* Task description: Quote only the lines that start at the line with "Task: Click the Trusted notebook button" and run to the end of the entries; omit the pictures.

(Saved entries)

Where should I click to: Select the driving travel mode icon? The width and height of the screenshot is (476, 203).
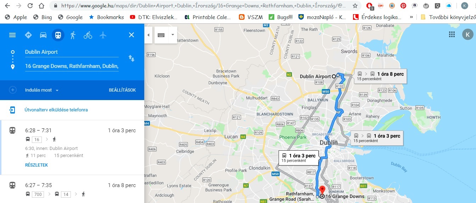coord(43,35)
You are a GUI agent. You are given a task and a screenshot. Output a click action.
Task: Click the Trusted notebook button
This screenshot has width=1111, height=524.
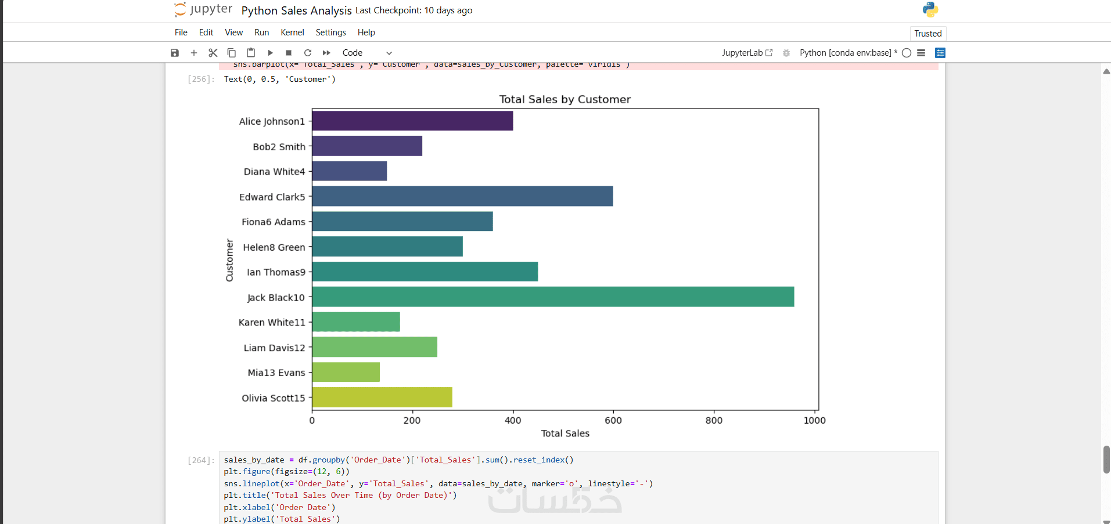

* Problem solution:
Task: Click the Trusted notebook button
This screenshot has width=1111, height=524.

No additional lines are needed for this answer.